#### [Text segment]

As director of clinical trial strategies, I work on the recruitment and retention efforts for the PPMI study. Thanks to a suggestion from the PPMI Recruitment and Retention committee, last year we started hosting events for PPMI participants to thank them for their commitment and update them on the study’s progress. Since then, I’ve attended almost 20 events, giving me the opportunity to meet the people who inspire my daily work.
This past Sunday, for example, I traveled to New Haven, CT, for the second annual PPMI retention event at the Institute for Neurodegenerative Disorders. Last year, we had about 25 people in attendance. This year, we had over 70! Many participants, whether they were a newly diagnosed patient or someone participating as a control, brought along a spouse, sibling or friend so that they, too, could learn more about the study.
When I speak at these events, I tell participants that meeting them is the best part of my job. And it is. When I’m not at these events, I’m sitting at a desk — or in a meeting — thinking about how to find more people like them for PPMI and how to keep them engaged throughout this five-year study. Getting to shake the hands, share the progress their participation is making possible, and say thank you is perhaps the greatest reward I could ask for.

#### [Information provided]
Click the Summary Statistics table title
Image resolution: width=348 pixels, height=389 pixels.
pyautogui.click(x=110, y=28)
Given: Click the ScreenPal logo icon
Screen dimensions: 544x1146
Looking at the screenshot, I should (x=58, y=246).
* * *
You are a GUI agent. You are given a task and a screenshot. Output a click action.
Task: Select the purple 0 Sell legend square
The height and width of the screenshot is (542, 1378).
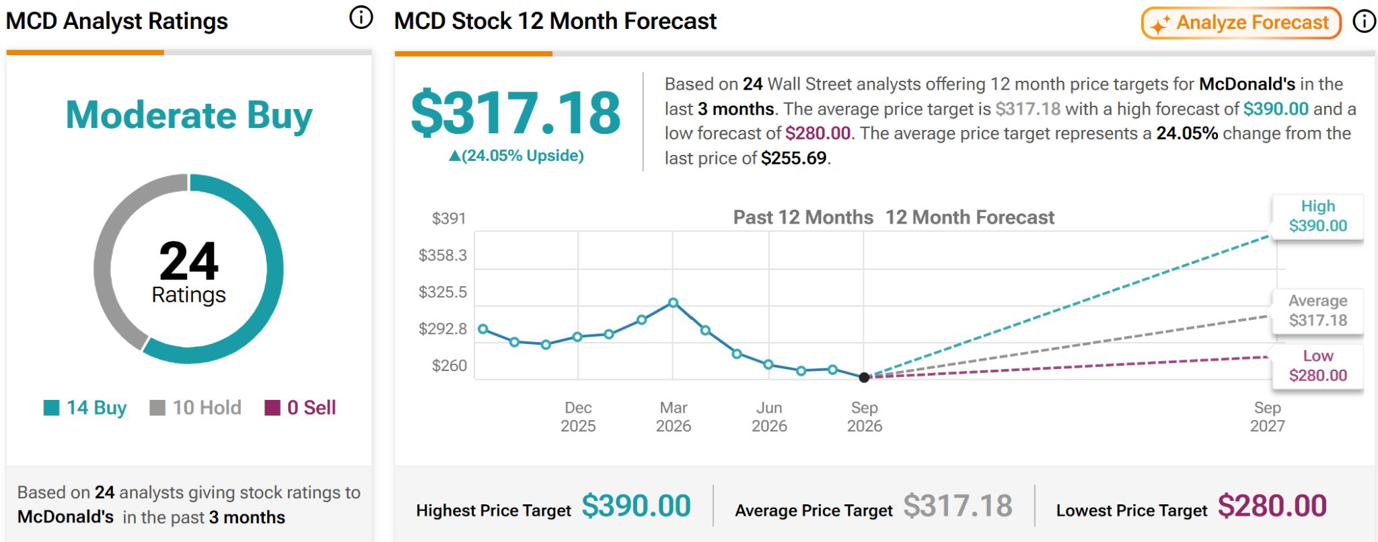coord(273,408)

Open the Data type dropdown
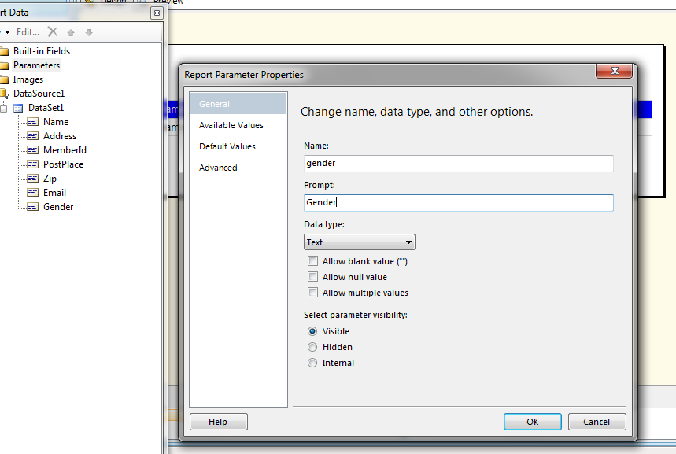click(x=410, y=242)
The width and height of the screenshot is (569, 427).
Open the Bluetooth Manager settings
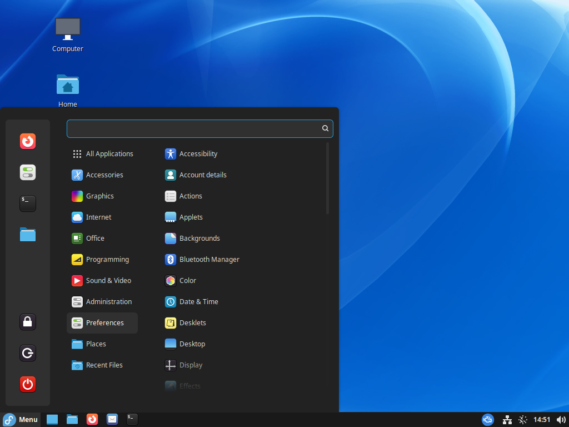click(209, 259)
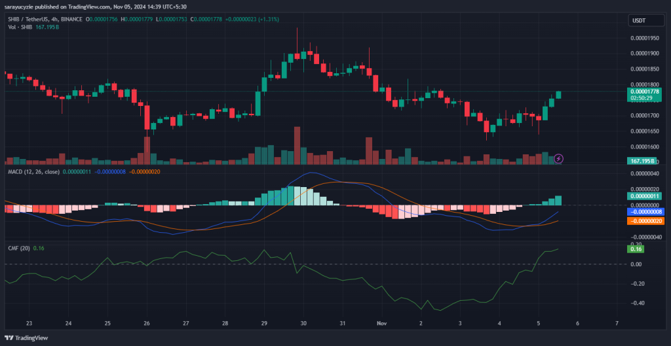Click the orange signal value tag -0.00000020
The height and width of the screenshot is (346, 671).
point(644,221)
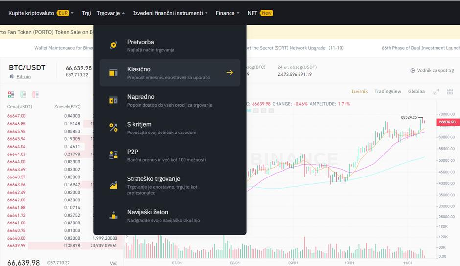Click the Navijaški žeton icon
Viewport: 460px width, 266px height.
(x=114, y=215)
* * *
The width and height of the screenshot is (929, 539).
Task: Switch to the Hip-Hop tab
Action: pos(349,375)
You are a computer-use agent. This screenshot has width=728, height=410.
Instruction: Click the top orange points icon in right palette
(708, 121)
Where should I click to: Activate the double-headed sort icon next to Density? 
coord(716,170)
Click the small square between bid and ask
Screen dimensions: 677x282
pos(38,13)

#### [Check your understanding]
1) Copy the PPMI participant events passage, starting with "As director of" and going on through "my daily work.", but swap "events" for "gatherings".
2) Extend the PPMI participant events passage past its final sentence.

#### [Responses per task]
1)
As director of clinical trial strategies, I work on the recruitment and retention efforts for the PPMI study. Thanks to a suggestion from the PPMI Recruitment and Retention committee, last year we started hosting gatherings for PPMI participants to thank them for their commitment and update them on the study’s progress. Since then, I’ve attended almost 20 gatherings, giving me the opportunity to meet the people who inspire my daily work.

2)
I am truly humbled by those I’ve encountered through these events — people who face many new challenges with their recent diagnosis and yet are willing to do even more through PPMI. The control volunteers are just as inspiring. Some are spouses of PD patients who can’t participate; others are brothers-in-law, golf buddies or dinner club friends. At this weekend’s event, there was a husband of a patient; he was a control volunteer whose son-in-law lives near another PPMI site and is also enrolled as a control. Wow.
But I’m also amazed by what PPMI is doing for the participants. Across the study sites, mini support groups have sprung up as patients at this similar stage of disease connect with each other. Another recently diagnosed patient shared with me what a helpful resource PPMI has been for her, in that she’s able to see an expert every three months and ask questions as they come up. “I feel so cared for,” she said. “I can’t imagine navigating this disease without PPMI.”